* [Enunciado del problema] Devuelve de forma literal el pasaje del texto sobre la caridad cristiana que va desde "Espiritualidad | Isaac" hasta "verdadera caridad.", ambos incluidos.

* [Selección]
----------

Espiritualidad | Isaac Riera, MSC
Fisonomía de la Caridad
Cristiana
Como todos sabemos, el
precepto distintivo de cristianismo es la caridad hacia todos - “amaos unos a
otros como Yo os he amado” (Jn 13,34)-, que en otros evangelios se concreta en
la prohibición de juicios condenatorios al prójimo, en el perdón de las
ofensas, en la presentación desinteresada e incluso en el amor a los enemigos.
Ocurre, sin embargo, que este sublime
precepto es el que menos cumplimos en la práctica, a pesar de que la mayoría de
los males en el mundo proviene de la falta de caridad y de que no podemos ser
auténticos cristianos sin intentar realizarlo. Es verdad que procuramos evitar
las grandes ofensas, pero estamos muy lejos de entender y de realizar la
verdadera caridad.

----------

* [Información extraída]
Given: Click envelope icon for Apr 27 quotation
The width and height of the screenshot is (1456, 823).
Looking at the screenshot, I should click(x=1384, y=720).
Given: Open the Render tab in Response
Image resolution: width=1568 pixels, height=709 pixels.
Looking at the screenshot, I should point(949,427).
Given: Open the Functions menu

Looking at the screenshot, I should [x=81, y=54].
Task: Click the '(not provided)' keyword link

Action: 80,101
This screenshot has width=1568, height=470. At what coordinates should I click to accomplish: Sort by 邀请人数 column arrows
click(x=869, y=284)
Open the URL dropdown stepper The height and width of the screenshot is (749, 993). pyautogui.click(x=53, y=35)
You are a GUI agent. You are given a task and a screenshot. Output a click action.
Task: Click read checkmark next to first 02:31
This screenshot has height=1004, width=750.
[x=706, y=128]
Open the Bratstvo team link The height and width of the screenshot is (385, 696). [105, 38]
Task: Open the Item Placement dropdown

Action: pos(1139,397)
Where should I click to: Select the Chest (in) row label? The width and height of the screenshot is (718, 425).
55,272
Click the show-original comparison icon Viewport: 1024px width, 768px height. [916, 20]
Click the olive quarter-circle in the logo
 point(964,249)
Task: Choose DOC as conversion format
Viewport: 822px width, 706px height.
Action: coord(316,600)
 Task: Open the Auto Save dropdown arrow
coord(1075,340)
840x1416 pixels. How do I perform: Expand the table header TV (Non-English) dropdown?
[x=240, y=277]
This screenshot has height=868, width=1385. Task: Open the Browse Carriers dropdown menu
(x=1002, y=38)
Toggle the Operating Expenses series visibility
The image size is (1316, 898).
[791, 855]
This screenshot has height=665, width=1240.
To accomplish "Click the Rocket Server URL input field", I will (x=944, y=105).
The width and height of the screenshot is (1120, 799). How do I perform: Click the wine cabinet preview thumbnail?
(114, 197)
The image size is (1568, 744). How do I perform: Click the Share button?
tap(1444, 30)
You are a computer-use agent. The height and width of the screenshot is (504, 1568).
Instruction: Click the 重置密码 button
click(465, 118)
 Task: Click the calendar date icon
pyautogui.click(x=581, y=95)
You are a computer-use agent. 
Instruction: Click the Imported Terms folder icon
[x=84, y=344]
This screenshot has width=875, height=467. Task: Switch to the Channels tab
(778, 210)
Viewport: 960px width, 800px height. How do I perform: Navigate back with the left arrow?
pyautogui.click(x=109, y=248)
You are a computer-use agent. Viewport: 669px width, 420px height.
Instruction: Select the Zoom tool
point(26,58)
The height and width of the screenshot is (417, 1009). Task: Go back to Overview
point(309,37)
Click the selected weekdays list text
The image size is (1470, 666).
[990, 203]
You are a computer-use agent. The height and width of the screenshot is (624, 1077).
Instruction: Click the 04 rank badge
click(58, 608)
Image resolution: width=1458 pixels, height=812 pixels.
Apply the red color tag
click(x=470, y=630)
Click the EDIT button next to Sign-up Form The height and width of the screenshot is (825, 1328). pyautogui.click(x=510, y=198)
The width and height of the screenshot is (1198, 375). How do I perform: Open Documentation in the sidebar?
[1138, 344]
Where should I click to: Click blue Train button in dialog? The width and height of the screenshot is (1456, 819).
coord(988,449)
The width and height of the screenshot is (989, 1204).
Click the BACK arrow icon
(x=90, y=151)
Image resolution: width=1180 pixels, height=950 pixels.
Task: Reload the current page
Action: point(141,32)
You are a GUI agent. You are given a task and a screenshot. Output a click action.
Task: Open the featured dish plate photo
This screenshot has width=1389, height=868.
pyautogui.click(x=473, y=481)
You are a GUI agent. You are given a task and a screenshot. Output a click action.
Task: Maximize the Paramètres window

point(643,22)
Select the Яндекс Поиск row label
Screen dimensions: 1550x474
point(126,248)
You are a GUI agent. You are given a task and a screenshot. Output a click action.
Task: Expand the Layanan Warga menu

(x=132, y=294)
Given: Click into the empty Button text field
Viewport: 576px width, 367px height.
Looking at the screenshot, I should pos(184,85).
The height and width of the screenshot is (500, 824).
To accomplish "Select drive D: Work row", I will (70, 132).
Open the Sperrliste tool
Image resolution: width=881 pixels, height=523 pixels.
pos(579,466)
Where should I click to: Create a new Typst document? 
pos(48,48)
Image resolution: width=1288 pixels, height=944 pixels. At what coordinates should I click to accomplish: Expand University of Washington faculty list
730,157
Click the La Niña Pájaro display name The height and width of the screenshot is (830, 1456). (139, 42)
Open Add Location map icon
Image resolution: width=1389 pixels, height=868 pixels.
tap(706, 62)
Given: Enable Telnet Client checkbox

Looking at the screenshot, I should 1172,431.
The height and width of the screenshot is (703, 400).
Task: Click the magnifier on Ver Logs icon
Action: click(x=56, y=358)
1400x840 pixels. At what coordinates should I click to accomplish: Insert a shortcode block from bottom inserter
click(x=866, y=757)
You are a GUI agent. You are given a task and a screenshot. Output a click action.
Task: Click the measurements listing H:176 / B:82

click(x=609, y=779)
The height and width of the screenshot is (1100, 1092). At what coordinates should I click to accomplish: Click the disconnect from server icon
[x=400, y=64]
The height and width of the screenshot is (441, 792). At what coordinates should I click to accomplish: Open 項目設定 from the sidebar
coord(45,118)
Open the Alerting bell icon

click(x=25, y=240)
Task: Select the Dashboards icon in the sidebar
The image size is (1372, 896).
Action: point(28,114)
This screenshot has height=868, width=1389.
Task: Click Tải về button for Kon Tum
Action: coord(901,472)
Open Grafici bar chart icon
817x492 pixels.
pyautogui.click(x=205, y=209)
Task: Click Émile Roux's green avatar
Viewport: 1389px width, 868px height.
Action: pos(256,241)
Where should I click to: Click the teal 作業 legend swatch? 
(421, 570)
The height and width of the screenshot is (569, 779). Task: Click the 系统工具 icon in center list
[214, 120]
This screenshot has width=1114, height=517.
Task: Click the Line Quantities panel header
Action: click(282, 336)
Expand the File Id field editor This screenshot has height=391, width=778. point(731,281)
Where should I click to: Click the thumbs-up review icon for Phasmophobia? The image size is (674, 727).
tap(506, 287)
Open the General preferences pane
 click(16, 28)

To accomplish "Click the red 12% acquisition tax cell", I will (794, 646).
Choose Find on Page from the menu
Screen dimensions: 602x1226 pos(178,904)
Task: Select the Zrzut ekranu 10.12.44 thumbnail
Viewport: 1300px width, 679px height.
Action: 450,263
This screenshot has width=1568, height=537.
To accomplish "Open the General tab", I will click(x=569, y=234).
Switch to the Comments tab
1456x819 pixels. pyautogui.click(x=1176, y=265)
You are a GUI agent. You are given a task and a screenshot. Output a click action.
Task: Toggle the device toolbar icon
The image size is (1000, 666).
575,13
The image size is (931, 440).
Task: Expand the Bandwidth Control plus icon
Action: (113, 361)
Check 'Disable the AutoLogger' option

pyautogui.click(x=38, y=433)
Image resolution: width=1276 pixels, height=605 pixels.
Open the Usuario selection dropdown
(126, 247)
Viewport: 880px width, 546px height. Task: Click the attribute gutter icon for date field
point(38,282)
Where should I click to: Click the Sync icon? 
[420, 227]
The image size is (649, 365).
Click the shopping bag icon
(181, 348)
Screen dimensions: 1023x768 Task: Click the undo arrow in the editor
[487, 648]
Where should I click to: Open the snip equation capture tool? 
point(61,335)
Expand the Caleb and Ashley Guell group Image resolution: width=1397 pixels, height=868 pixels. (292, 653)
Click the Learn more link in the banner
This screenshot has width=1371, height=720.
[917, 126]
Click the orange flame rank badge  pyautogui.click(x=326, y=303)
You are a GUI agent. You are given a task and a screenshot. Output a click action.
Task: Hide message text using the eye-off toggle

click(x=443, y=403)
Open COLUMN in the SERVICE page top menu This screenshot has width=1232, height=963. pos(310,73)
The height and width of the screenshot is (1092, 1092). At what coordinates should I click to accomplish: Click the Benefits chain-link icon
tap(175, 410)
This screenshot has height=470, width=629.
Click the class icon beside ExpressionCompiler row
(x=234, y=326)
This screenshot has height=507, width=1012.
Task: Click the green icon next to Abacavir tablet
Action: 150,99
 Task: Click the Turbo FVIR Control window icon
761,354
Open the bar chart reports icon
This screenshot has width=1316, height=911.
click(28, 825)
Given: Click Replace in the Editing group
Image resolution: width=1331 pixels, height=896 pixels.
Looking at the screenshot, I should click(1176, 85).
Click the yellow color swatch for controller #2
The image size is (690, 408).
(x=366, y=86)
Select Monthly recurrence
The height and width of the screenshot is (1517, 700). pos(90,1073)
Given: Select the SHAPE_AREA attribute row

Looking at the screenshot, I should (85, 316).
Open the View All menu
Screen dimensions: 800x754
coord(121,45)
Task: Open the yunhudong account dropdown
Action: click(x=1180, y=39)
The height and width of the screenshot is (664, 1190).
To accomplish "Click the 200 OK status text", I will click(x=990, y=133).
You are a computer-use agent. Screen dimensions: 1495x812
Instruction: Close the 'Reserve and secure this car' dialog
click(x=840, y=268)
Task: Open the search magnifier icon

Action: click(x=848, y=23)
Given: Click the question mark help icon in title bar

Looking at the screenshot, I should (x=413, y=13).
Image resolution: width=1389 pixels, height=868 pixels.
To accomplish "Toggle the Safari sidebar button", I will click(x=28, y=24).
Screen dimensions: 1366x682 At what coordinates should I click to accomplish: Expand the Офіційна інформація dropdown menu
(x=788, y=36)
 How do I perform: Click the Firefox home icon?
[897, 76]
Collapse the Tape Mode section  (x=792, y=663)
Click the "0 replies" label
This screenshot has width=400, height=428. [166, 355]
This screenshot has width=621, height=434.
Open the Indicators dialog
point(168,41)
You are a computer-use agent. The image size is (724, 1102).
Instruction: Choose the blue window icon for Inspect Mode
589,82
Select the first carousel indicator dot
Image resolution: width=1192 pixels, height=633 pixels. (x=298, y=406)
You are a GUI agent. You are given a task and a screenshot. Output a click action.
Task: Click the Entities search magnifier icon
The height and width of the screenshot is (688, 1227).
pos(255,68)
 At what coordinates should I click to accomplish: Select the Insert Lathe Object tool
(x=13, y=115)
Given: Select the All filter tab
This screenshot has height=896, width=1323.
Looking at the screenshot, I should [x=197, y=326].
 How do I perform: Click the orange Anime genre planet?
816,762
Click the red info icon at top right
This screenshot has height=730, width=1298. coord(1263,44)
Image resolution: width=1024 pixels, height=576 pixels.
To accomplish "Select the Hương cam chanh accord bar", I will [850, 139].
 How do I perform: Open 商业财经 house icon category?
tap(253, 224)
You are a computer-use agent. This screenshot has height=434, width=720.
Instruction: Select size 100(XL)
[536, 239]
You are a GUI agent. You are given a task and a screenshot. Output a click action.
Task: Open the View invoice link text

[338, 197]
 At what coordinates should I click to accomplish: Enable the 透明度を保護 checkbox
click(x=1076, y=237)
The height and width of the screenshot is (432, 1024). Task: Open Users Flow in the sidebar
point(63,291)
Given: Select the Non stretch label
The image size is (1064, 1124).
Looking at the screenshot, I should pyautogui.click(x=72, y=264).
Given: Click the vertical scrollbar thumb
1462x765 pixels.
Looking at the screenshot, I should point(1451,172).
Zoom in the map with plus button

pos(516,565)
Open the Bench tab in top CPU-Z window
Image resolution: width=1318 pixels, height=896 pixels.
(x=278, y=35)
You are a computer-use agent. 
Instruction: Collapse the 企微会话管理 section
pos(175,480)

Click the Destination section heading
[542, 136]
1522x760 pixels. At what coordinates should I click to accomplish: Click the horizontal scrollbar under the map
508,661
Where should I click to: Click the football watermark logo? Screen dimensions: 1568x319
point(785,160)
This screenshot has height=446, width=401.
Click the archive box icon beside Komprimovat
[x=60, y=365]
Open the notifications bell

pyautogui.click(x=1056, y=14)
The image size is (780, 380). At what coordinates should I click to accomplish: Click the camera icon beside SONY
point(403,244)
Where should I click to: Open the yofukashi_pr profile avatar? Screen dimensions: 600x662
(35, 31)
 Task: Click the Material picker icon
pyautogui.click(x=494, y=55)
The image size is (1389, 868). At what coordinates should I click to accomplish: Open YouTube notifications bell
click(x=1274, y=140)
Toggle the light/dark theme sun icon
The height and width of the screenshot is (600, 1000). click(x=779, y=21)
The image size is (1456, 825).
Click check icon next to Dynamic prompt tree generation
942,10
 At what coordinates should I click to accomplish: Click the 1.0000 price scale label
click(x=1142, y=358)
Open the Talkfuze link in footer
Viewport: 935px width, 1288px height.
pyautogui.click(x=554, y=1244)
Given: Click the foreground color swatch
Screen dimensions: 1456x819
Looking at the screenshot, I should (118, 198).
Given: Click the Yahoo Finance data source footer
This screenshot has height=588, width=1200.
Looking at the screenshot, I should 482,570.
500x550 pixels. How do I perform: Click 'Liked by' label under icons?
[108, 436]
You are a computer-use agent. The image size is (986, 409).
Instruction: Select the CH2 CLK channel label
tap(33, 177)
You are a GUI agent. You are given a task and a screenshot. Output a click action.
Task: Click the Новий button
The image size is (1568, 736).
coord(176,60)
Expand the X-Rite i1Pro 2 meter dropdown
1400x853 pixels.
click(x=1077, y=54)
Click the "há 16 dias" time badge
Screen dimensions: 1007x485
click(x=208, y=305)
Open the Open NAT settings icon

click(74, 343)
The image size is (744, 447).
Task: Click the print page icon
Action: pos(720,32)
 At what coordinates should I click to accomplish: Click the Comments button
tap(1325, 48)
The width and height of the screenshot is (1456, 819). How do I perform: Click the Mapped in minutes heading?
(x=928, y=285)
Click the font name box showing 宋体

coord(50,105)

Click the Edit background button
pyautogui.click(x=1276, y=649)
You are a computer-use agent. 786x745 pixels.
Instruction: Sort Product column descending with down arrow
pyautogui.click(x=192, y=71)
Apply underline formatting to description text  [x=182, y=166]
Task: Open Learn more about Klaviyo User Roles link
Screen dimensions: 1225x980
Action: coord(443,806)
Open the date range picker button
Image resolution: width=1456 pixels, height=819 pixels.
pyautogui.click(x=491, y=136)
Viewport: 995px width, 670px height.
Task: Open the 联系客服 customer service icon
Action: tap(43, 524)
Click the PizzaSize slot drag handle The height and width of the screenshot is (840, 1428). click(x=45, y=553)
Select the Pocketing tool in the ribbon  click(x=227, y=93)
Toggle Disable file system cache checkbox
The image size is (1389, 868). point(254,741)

----------

* [Solución del ejercicio]
Espiritualidad | Isaac Riera, MSC
Fisonomía de la Caridad
Cristiana
Como todos sabemos, el
precepto distintivo de cristianismo es la caridad hacia todos - “amaos unos a
otros como Yo os he amado” (Jn 13,34)-, que en otros evangelios se concreta en
la prohibición de juicios condenatorios al prójimo, en el perdón de las
ofensas, en la presentación desinteresada e incluso en el amor a los enemigos.
Ocurre, sin embargo, que este sublime
precepto es el que menos cumplimos en la práctica, a pesar de que la mayoría de
los males en el mundo proviene de la falta de caridad y de que no podemos ser
auténticos cristianos sin intentar realizarlo. Es verdad que procuramos evitar
las grandes ofensas, pero estamos muy lejos de entender y de realizar la
verdadera caridad.